New Government proposals this week to ‘fix’ pension rules and ease the tax burden on senior doctors have been greeted with disappointment by the medical profession.

The plans, subject to an eight-week consultation, fall short of long-term solutions, according to the BMA.

Dr Vishal Sharma

Its pensions committee chairman Dr Vishal Sharma said the proposals appeared to be ‘too little, too late’ but his team would need to consider the detail, aimed at improving NHS pension flexibility.

He warned: ‘Doctors will continue to incur sky-high and completely unexpected tax bills, simply by continuing to provide care for patients, care that they desperately need.

‘At a time when staff are facing unprecedented pressure, this is devastating for morale and it’s unsurprising that people are planning to leave in their droves.’

While a proposed partial retirement option and greater flexibility for recently retired doctors returning to work had potential benefits, the issues caused by the annual and lifetime allowances were not being directly addressed.
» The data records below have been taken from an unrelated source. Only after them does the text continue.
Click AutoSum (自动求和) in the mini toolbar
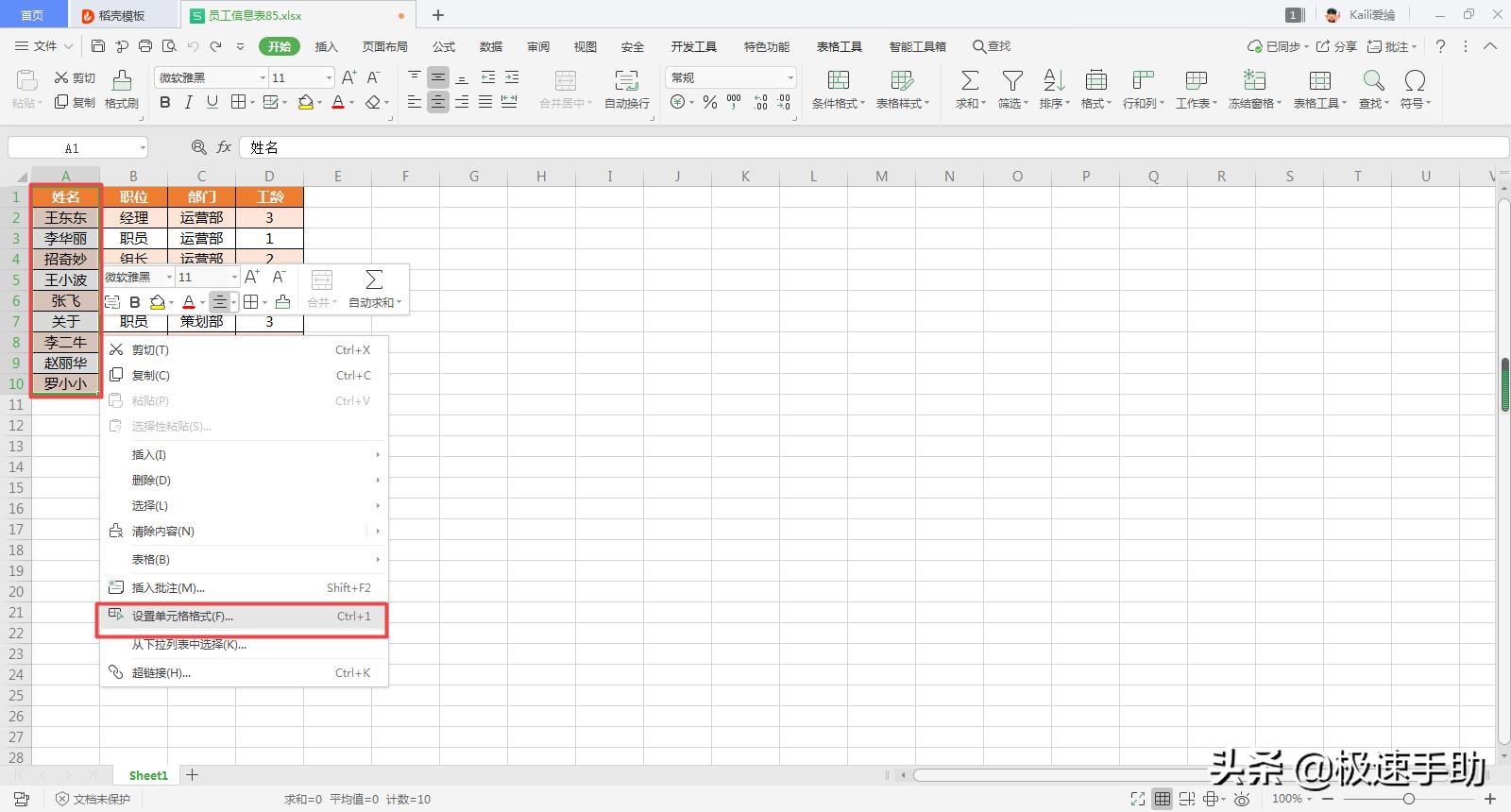This screenshot has width=1511, height=812. click(374, 288)
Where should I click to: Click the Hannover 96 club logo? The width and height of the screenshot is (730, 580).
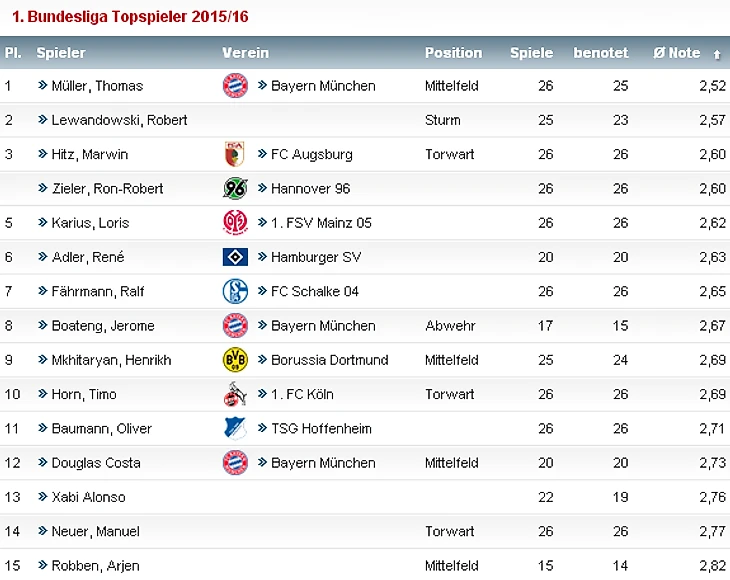pos(235,188)
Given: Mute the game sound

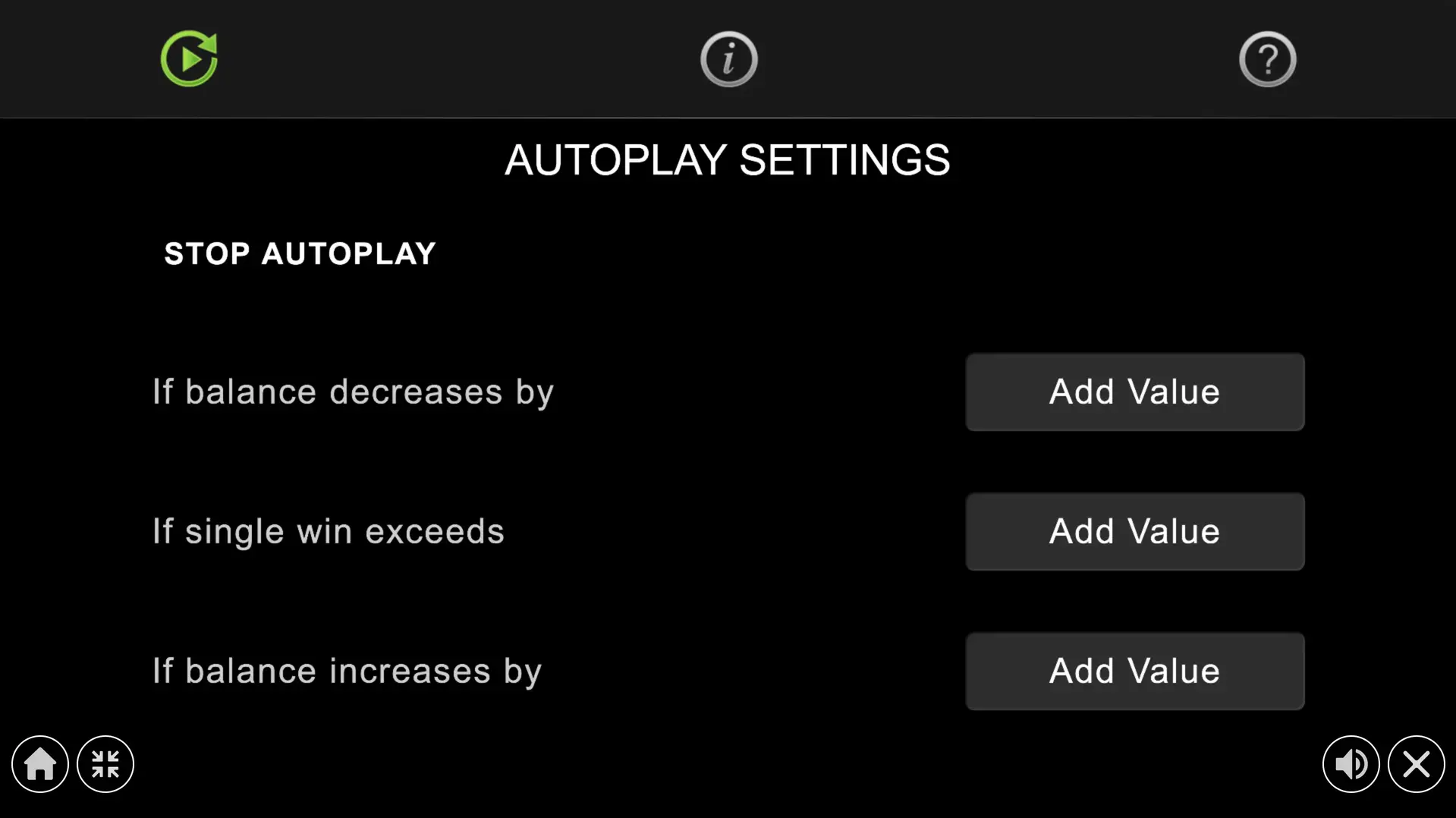Looking at the screenshot, I should (x=1351, y=763).
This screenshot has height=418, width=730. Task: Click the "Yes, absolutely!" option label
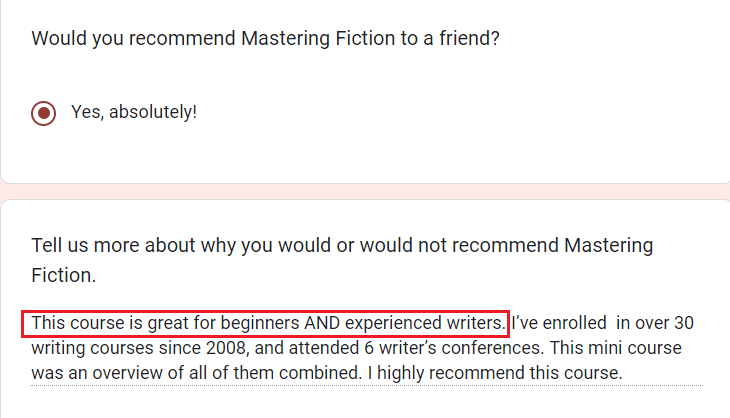pyautogui.click(x=134, y=112)
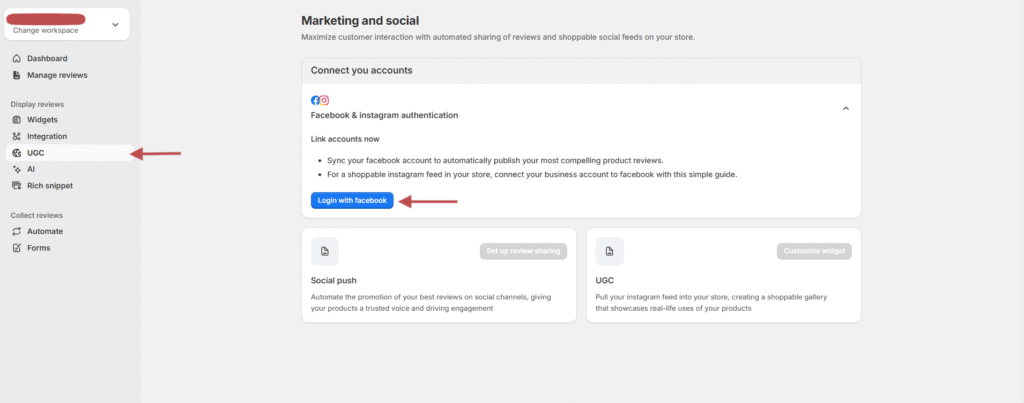Click the Manage reviews document icon
Screen dimensions: 1024x403
click(16, 75)
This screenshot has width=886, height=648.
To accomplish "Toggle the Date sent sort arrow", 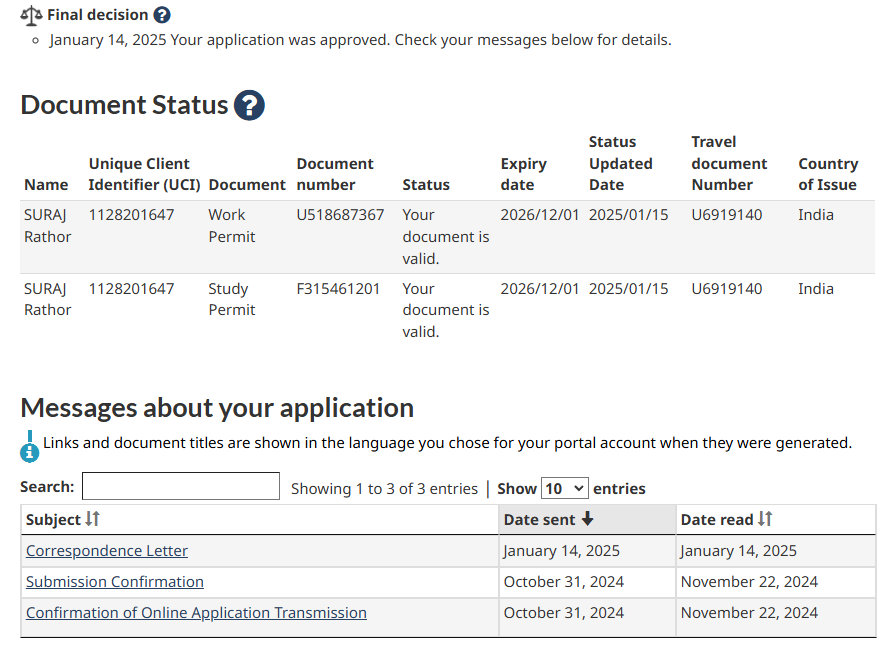I will point(587,519).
Dr Sharma said: ‘These are not just issues for doctors nearing retirement, but they are also increasingly influencing the decisions of mid-career consultants and GPs, for whom partial retirement would not be an option. 

‘These doctors will still have to consider reducing the work they do to prevent incurring large punitive tax bills and it is disingenuous of the Government to suggest that this will make any meaningful difference to the huge backlogs in care we are seeing.’

Impact on inflation

Another proposal in the Department of Health and Social Care (DHSC) consultation attempts to reduce the impact of inflation. Dr Sharma said this might have an effect this year, but without a change to the Finance Act, doctors would be negatively hit in the coming years. 

The DHSC claimed the proposals would ‘fix pension rules’ and benefit senior doctors as well as other NHS staff.

Proposed changes include: 

Fixing the interaction between the pension tax system and inflation ‘to ensure senior clinicians have more headroom against the £40,000 pension tax annual allowance. This means senior doctors are either less likely to receive a tax charge, or will receive a smaller tax charge, reducing the likelihood of early retirement’;

An option of partial retirement to support older staff who want to work more flexibly and enable them to access part of their pension while continuing to contribute to their pension pot. 

The DHSC said this would allow those who had retired to come back and either claim all or a portion of their pension but continue working and build more pension benefits;

Removing limits on hours that recently retired staff can work, giving them control over the hours they work in the first calendar month after returning; 

Allowing retired staff to rejoin the pension scheme, ‘making returning to work in the NHS more attractive by ensuring senior clinicians can continue to contribute to their pensions from their NHS work.